Born in west Texas, while still in his teens, he joined the U. S. Army and, from 1919 to 1925, served as a private in the 24th Infantry, a Black outfit stationed on the Mexican border. After leaving the military, Law moved to Bluffton, Indiana, and shortly thereafter to Chicago, where he drove for the Yellow Cab Company. During the Depression, he landed a job as a stevedore and joined the International Longshoreman's Association.
Following this, Law opened a small restaurant before going to work for the Works Project Administration and joined the International Labor Defense and, in 1932, the Communist Party (CPUSA). His political activities led to frequent run-ins with the Chicago Police Red Squad. Shortly before departing for Spain, Law was arrested while leading a rally to protest Italy's invasion of Ethiopia.
During this period, Law married Corrine Lightfoot, the sister of a prominent Black in the Communist party, Claude Lightfoot. Law was among the earliest U.S. volunteers. He received his passport in 1937 and left for France. In Spain, Law's leadership qualities and previous military experience were highly valued. He first served as Section Leader of a machine-gun company. When the Lincoln battalion was reorganized after the disastrous assaults on February 27, 1937, at Jarama, Law was promoted to Commander of the company. Law continued to advance in rank during the long period of trench warfare on the Jarama front. He was selected as Adjutant to the Battalion Commander.

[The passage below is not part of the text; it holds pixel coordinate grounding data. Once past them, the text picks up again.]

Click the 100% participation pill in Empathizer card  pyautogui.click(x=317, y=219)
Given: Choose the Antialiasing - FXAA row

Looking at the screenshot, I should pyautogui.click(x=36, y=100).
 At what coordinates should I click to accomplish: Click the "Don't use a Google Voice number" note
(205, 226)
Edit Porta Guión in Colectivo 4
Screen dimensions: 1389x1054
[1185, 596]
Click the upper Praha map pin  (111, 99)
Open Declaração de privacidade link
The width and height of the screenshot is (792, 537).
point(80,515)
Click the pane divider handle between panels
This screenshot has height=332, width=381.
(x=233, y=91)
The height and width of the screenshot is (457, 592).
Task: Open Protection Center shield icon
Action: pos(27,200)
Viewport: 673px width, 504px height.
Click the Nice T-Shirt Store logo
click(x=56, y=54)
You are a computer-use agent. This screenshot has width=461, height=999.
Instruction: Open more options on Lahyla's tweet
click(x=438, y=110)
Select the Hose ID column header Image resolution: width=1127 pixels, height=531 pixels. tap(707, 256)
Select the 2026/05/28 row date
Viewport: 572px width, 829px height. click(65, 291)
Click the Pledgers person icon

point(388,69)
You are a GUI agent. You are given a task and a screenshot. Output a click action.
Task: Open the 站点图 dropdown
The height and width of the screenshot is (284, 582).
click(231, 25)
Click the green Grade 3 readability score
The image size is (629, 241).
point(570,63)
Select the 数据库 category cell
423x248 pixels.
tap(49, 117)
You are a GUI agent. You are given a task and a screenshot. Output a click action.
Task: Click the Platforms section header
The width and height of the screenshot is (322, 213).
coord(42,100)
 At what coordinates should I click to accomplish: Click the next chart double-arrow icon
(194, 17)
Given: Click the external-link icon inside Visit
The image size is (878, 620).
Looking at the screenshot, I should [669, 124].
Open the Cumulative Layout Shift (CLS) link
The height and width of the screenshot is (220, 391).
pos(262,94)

After an abortive attempt was made to form a regimental system within the brigade and the Lincoln commander, Martin Hourihan, was transferred to the regimental staff, Oliver Law was chosen to replace him and given the rank of captain. Law led the Abraham Lincoln Battalion during the initial days of the Brunete offensive. On July 10, 1937, the fourth day of the campaign, he was killed while leading his command in an assault on Mosquito Ridge. Fifty years after his death, Law's historic achievement was recognized when Chicago Mayor Harold Washington declared November 21, 1987, "Oliver Law and Abraham Lincoln Brigade Day."